Dataset entries
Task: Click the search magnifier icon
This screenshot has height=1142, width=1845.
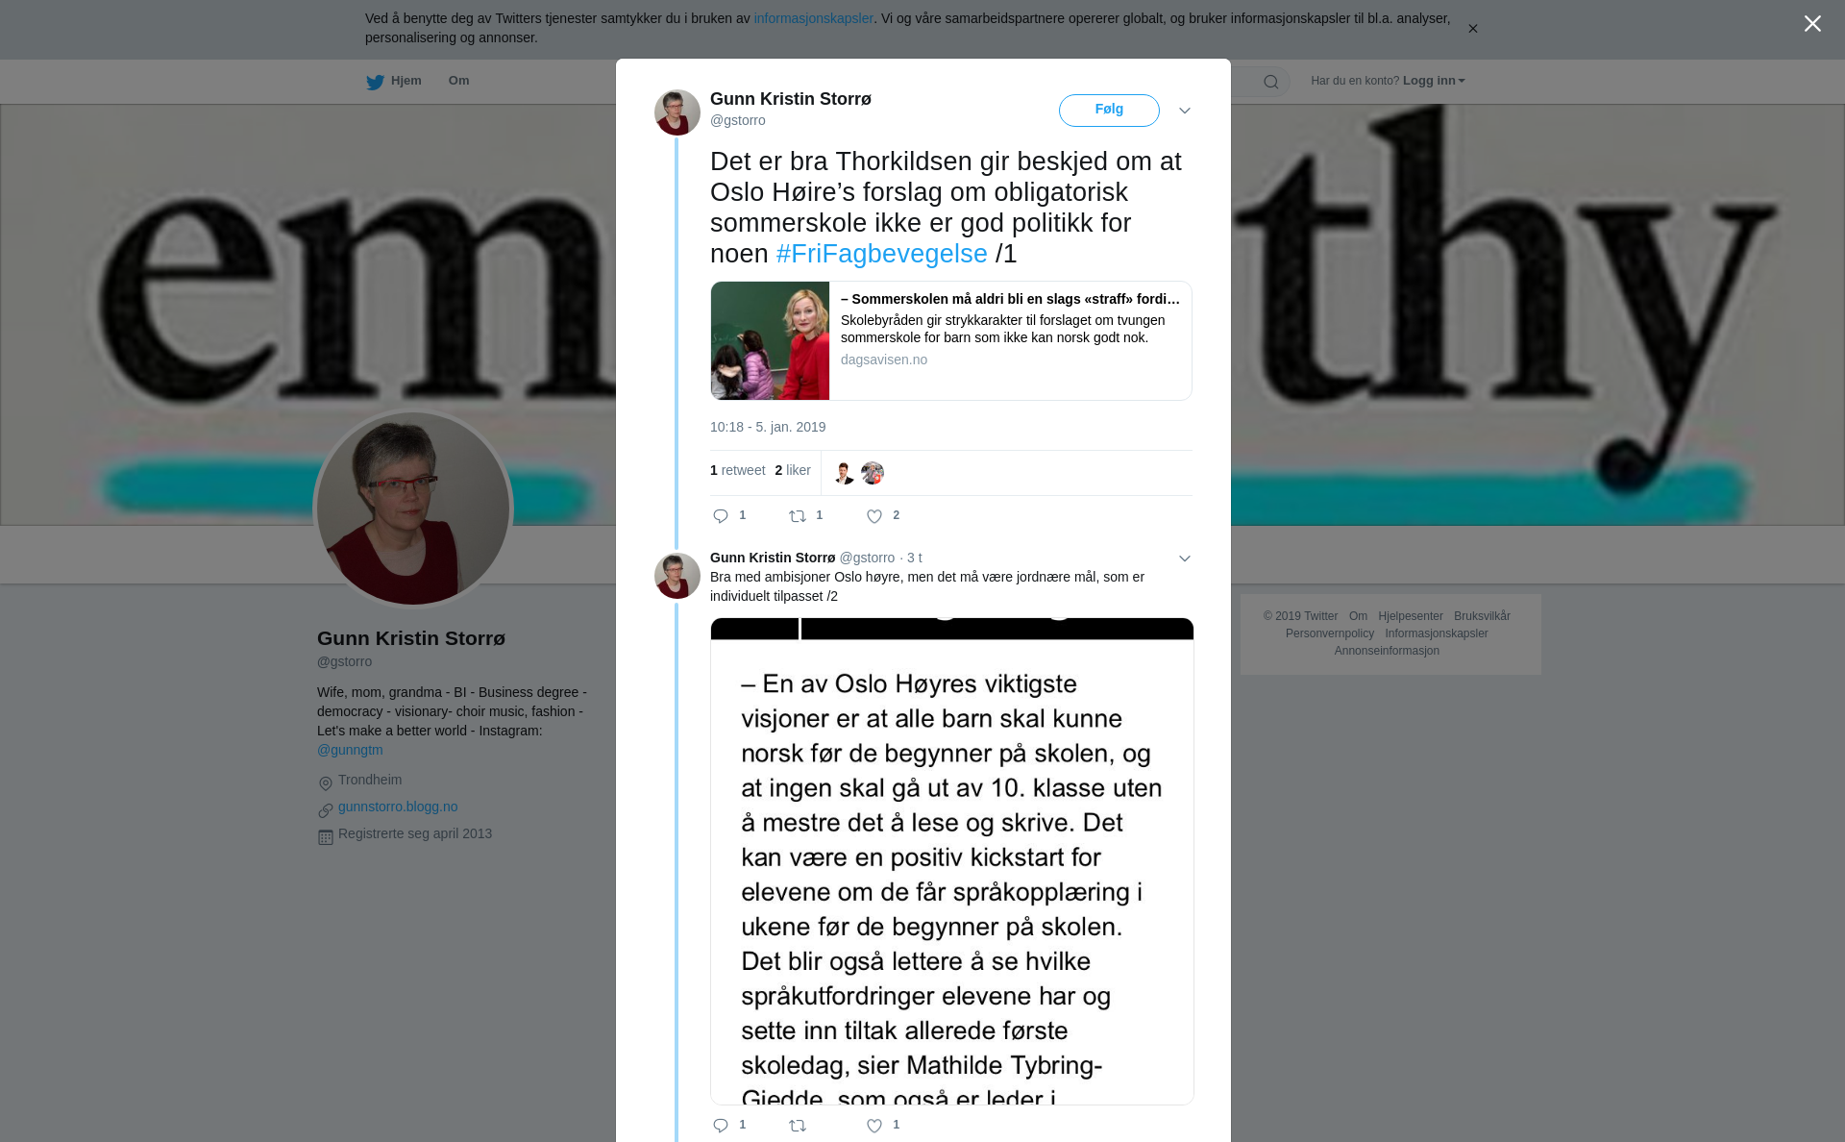Action: [x=1270, y=82]
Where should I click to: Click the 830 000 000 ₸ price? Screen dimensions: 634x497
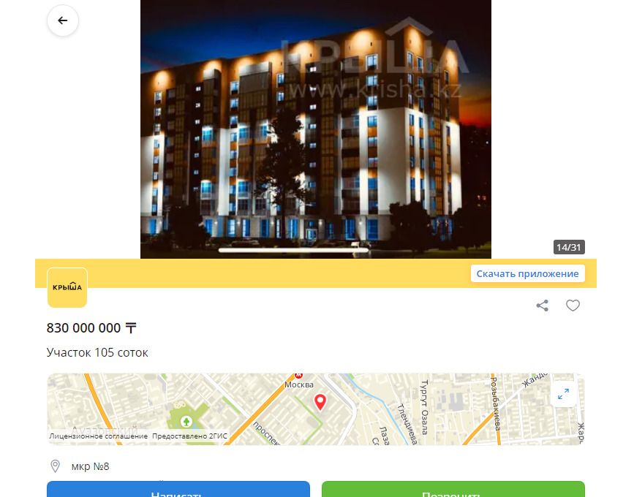(91, 327)
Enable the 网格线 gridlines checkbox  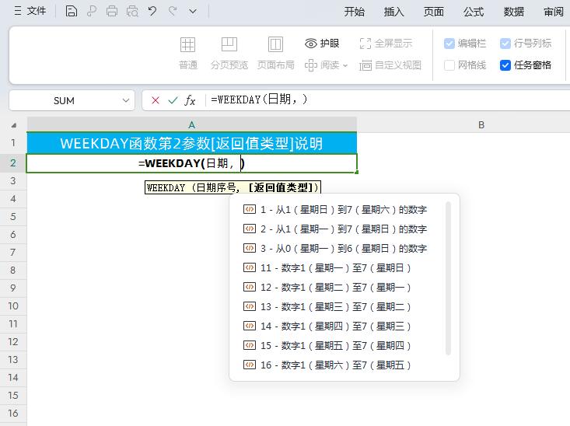(449, 65)
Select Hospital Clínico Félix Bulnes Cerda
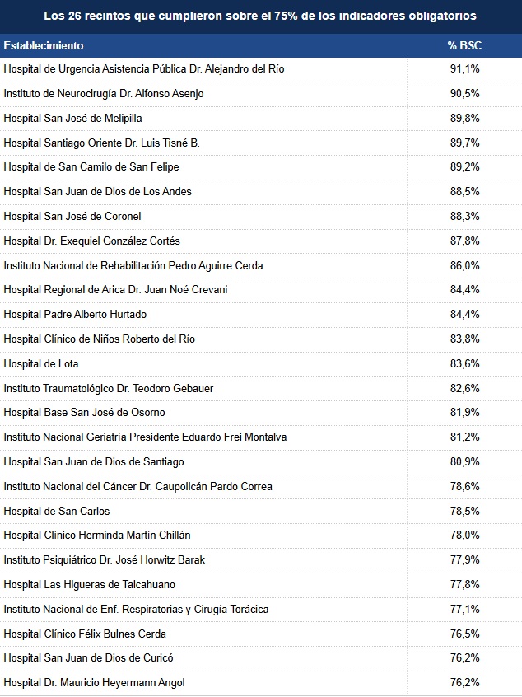This screenshot has height=697, width=522. coord(85,634)
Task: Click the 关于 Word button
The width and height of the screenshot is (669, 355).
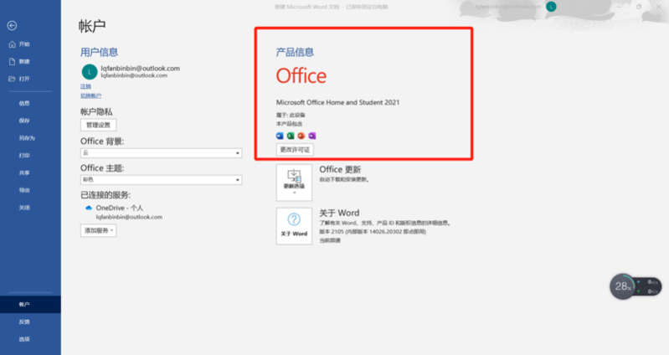Action: (x=294, y=225)
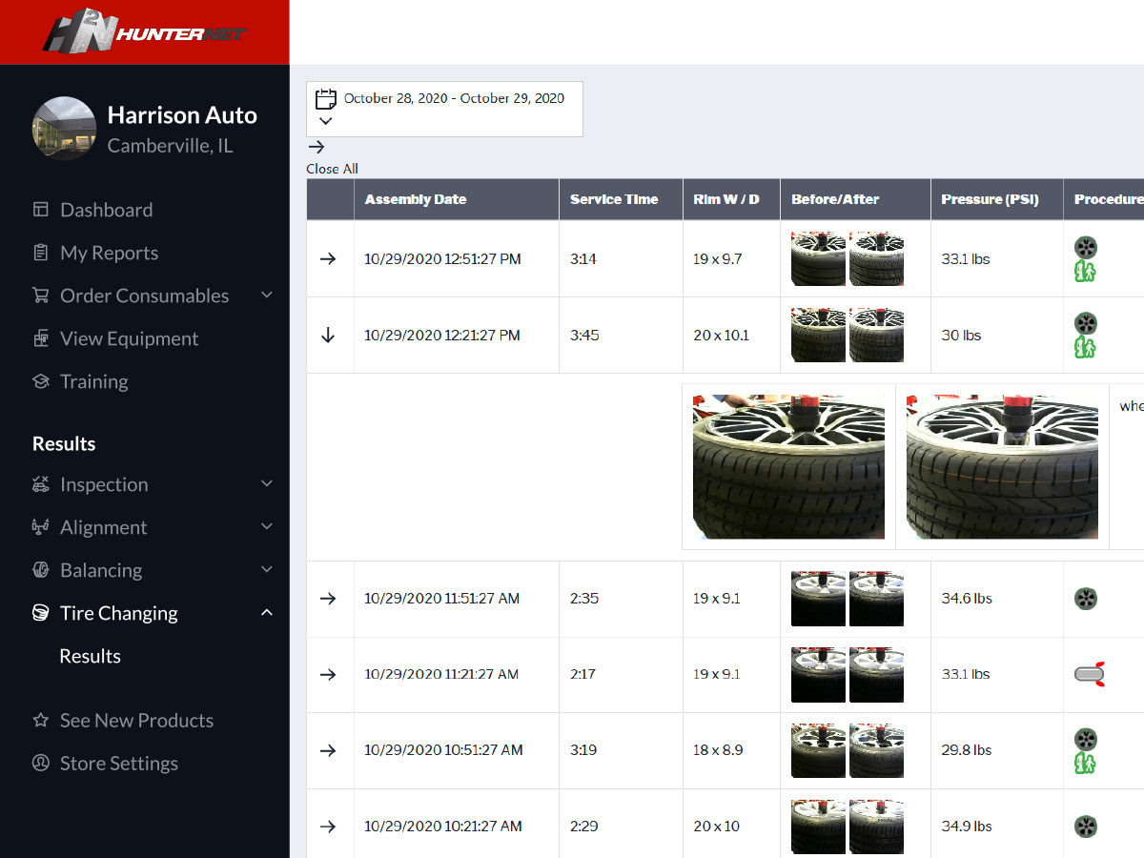1144x858 pixels.
Task: Click the pressure sensor icon in 11:21 AM row
Action: click(1088, 675)
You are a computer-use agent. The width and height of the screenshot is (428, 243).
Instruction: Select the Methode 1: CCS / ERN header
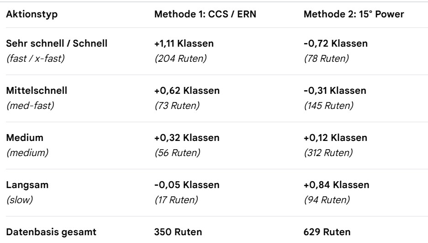tap(205, 14)
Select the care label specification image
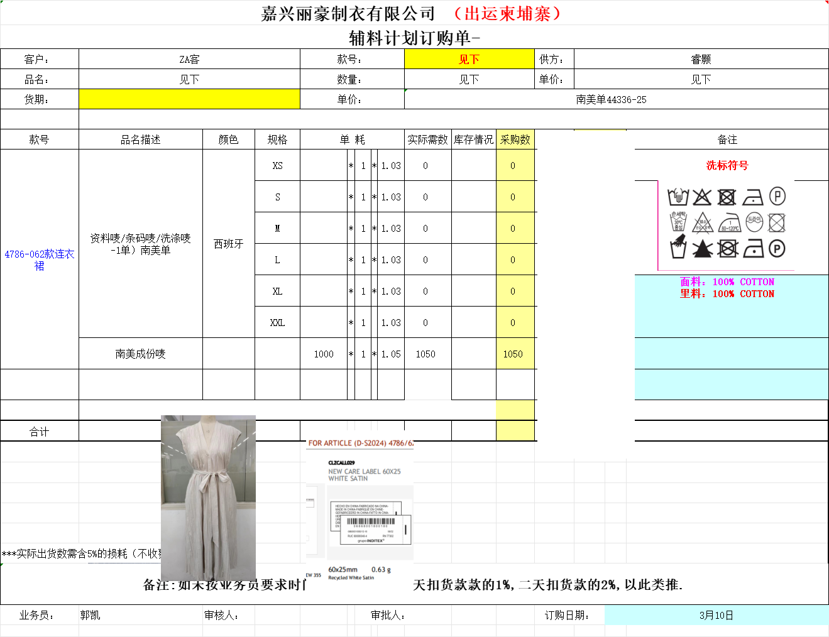 [x=360, y=509]
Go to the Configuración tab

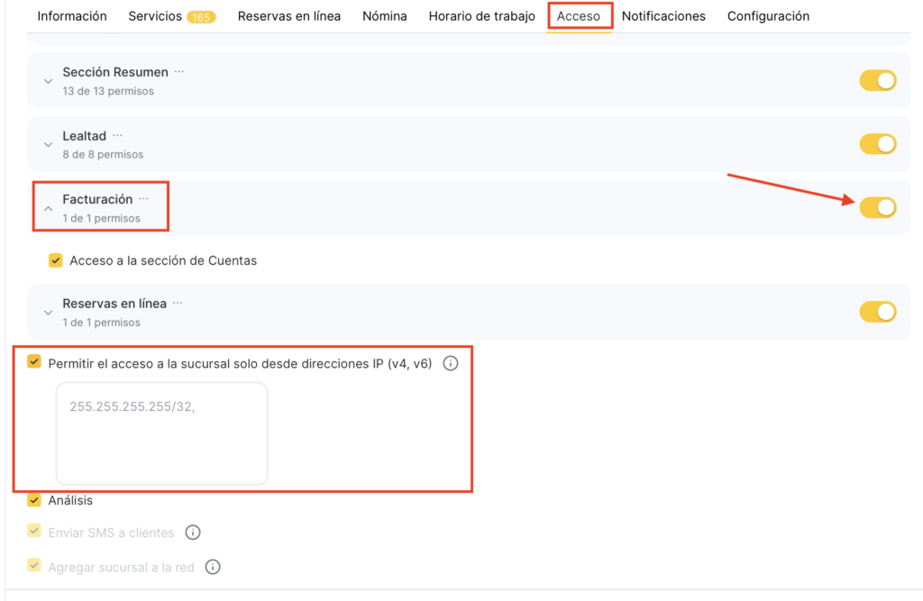768,16
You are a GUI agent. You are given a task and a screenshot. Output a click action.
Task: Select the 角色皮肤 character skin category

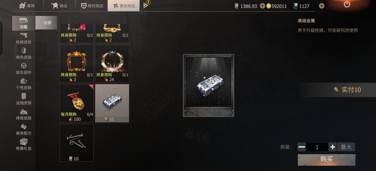(x=24, y=54)
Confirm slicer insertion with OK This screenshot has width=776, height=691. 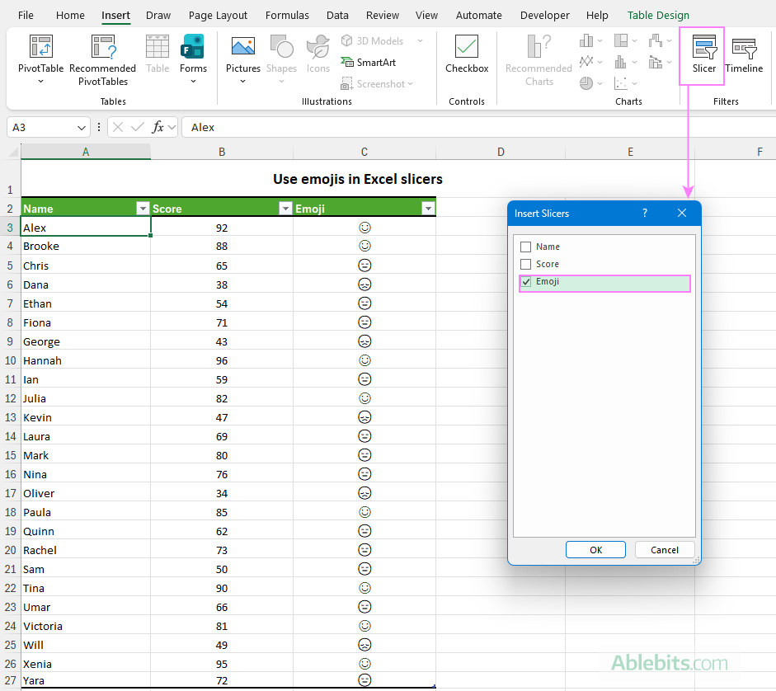tap(595, 549)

• Aim of the task:
For each line above that holds the string "agent", provide a copy of that line.

• Solution:
You are a computer-use agent. The width and height of the screenshot is (428, 243).
You are a GUI agent. You are given a task and a screenshot. Output a click action.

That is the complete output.